HMC reports its June quarter on Friday, June 26, entering the print with short sellers pulling back and borrow conditions the loosest they have been in months.
The clearest shift in positioning is the sharp unwind of short interest over the past two weeks. After holding near 3.2 million shares borrowed through late May and early June, estimated short interest dropped to roughly 2.1 million shares around June 9 and has stayed at that lower level since. That retreat coincides with a meaningful loosening in the borrow market: availability has climbed to roughly 495% — meaning there are nearly five shares available to lend for every one already borrowed. That is a dramatic reversal from mid-May, when availability briefly touched its 52-week low near 0.6%. Cost to borrow has also eased back to under 1%, well off the intra-month spike above 1.6% seen on June 16. The ORTEX short score has moved in the same direction, pulling back to 36 from above 40 earlier in the month — a moderate reading that ranks in the 84th percentile on the short score factor, reflecting an above-average but not extreme short-side posture. Options positioning adds little to the bear case: the put/call ratio of 1.10 is essentially in line with its 20-day average, with a z-score near zero, suggesting no unusual hedging demand ahead of the release.

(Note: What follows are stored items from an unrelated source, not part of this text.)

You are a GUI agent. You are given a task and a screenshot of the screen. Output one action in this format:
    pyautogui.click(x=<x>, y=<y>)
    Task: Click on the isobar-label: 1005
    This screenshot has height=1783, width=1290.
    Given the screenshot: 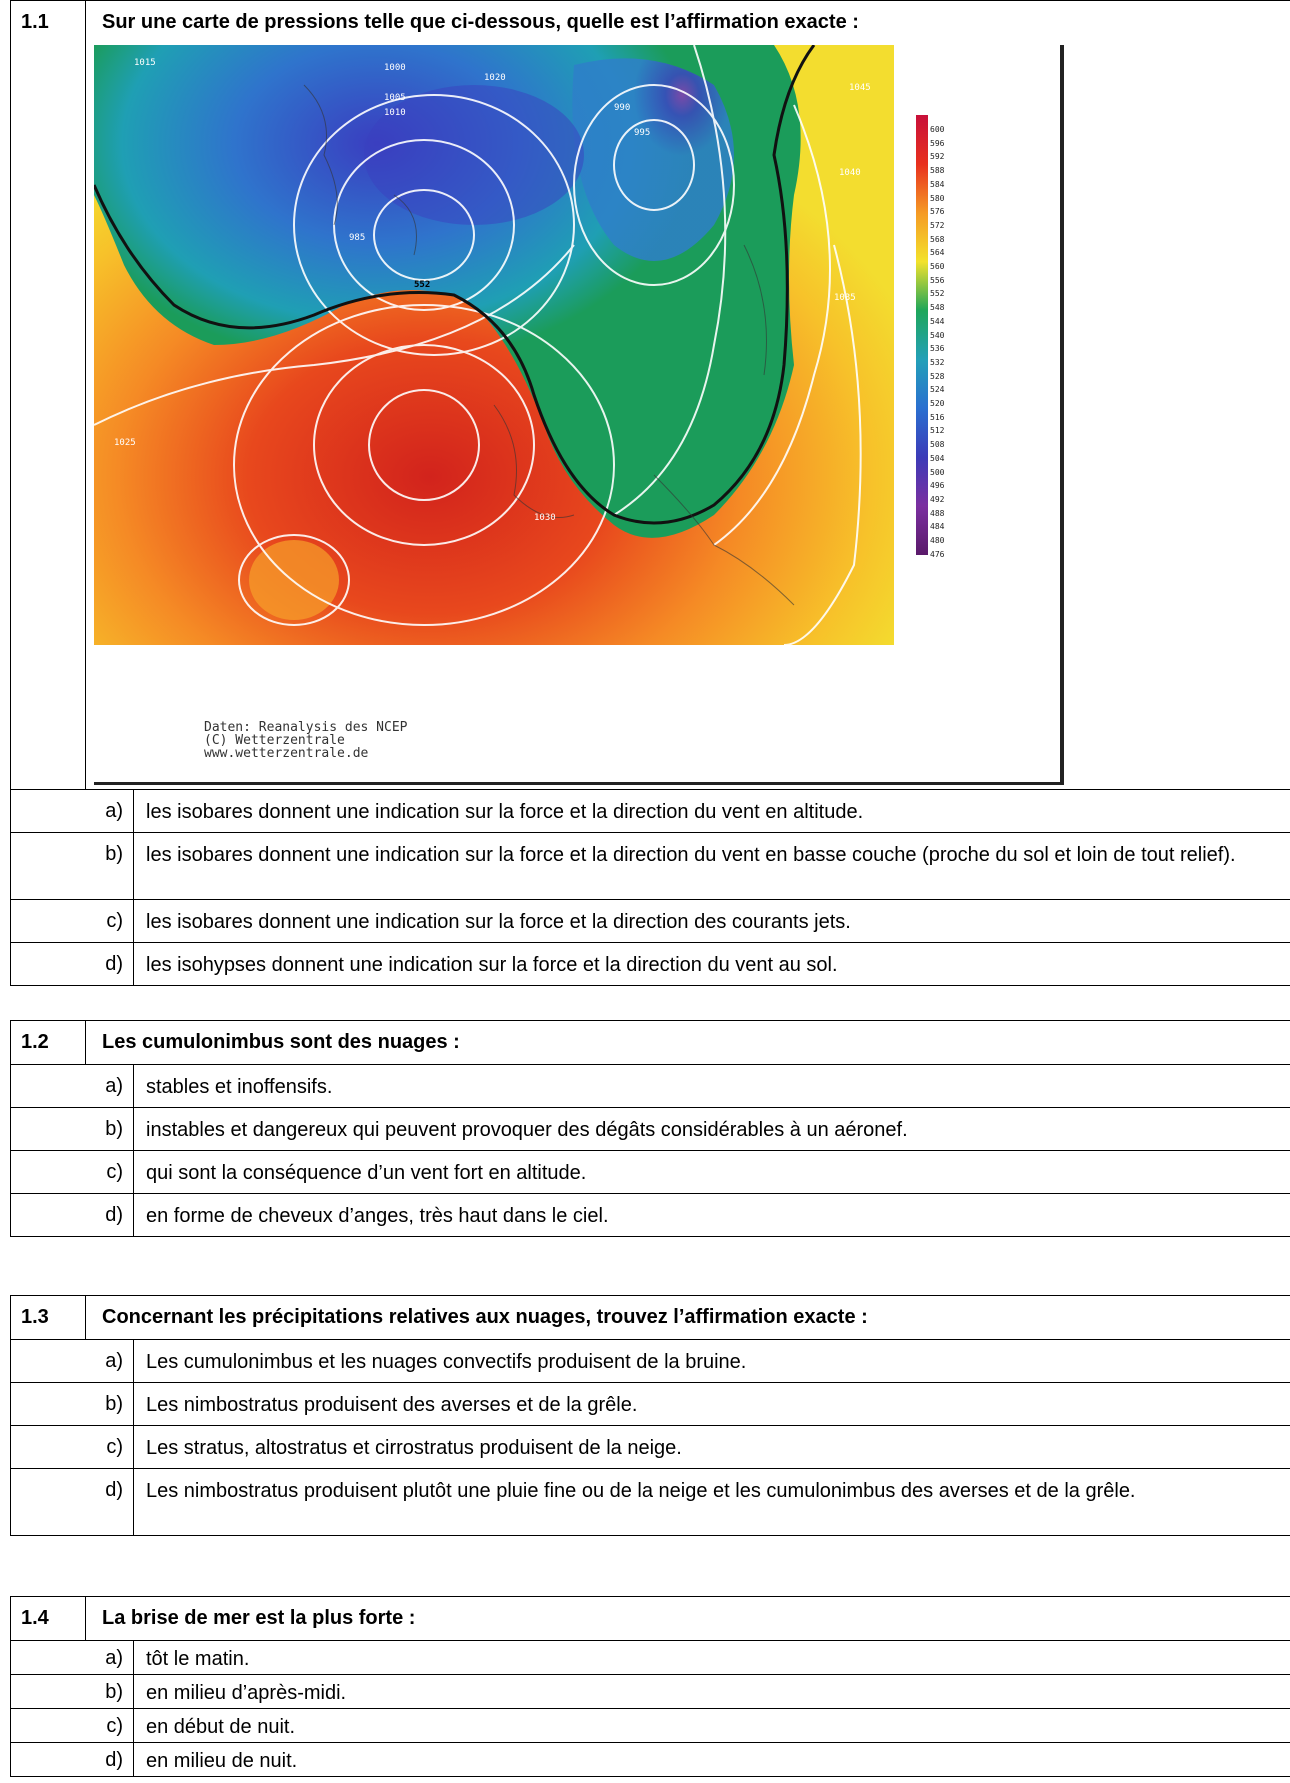 What is the action you would take?
    pyautogui.click(x=395, y=98)
    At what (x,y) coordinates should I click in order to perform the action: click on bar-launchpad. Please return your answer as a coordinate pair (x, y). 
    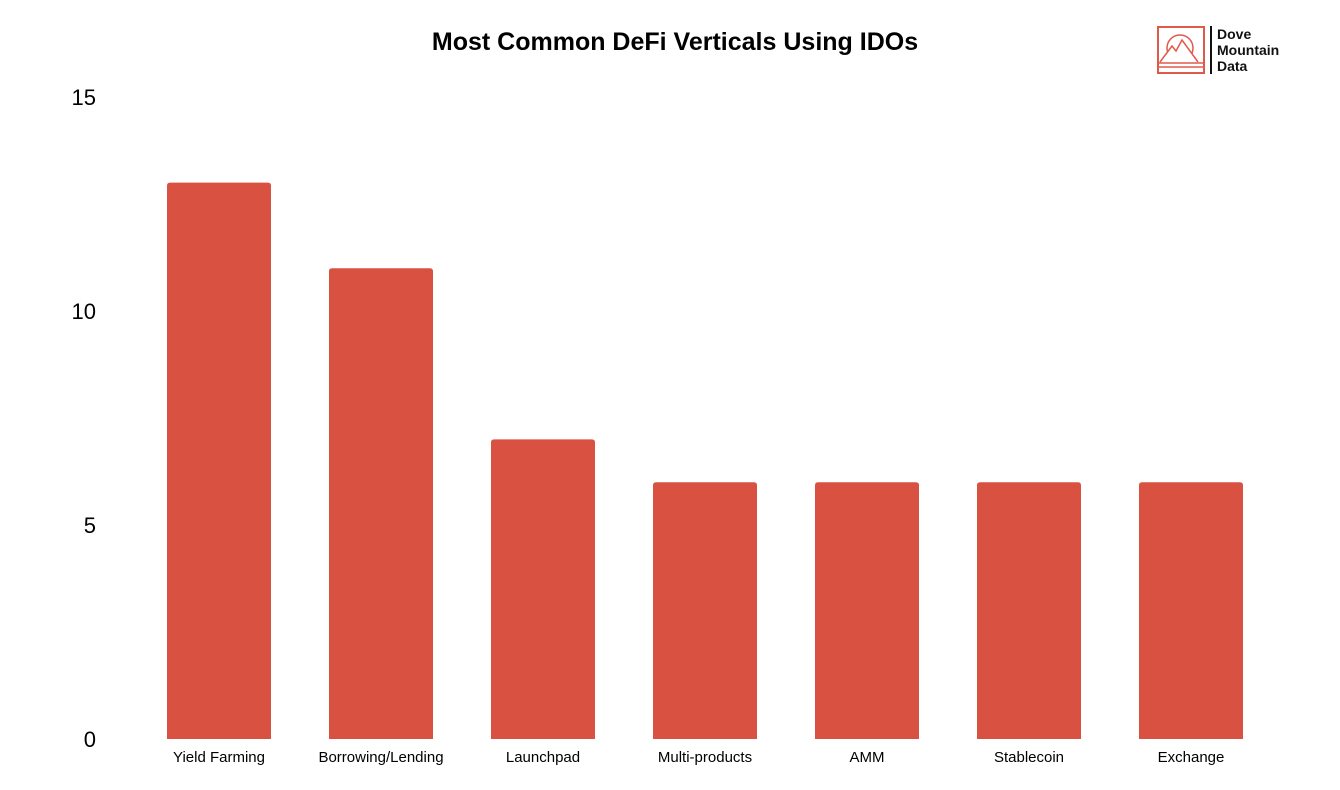
    Looking at the image, I should click on (543, 589).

The bull case rests on a strong recent earnings beat. At the last print in May, HMC delivered a 28% year-over-year surge in operating profit, and the stock responded — jumping more than 7% on the day and holding most of those gains over the following week. That is the only recent earnings reaction data available, and it reflects a market that rewarded Honda generously for the upside surprise. Bears, to the extent they remain, point to Honda's persistent underperformance relative to Toyota and Stellantis on a year-to-date basis and a weak momentum profile — the stock has recovered around 4% over the past month but remains down nearly 3% on the week, closing at $26.26. The valuation is not demanding: a price-to-book below 0.53 and an EV/EBITDA near 12.5 suggest the ADR is not priced for perfection, though both multiples have compressed modestly over the past month.

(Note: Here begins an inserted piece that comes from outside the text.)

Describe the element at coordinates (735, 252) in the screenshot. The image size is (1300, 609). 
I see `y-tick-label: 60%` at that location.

Institutional ownership is dominated by index-heavy holders — BlackRock holds nearly 8.75% and Nomura Asset Management close to 7% — with JPMorgan notably trimming its position by over 8 million shares in the most recent reported quarter. The only meaningful analyst action within a relevant timeframe was Macquarie's downgrade to Neutral in June 2025; all other visible analyst data is too dated to draw conclusions from.
The June 26 print will test whether Honda can back up May's operating profit surge with evidence of durable margin improvement — and whether the stock can finally close the performance gap with its global peers.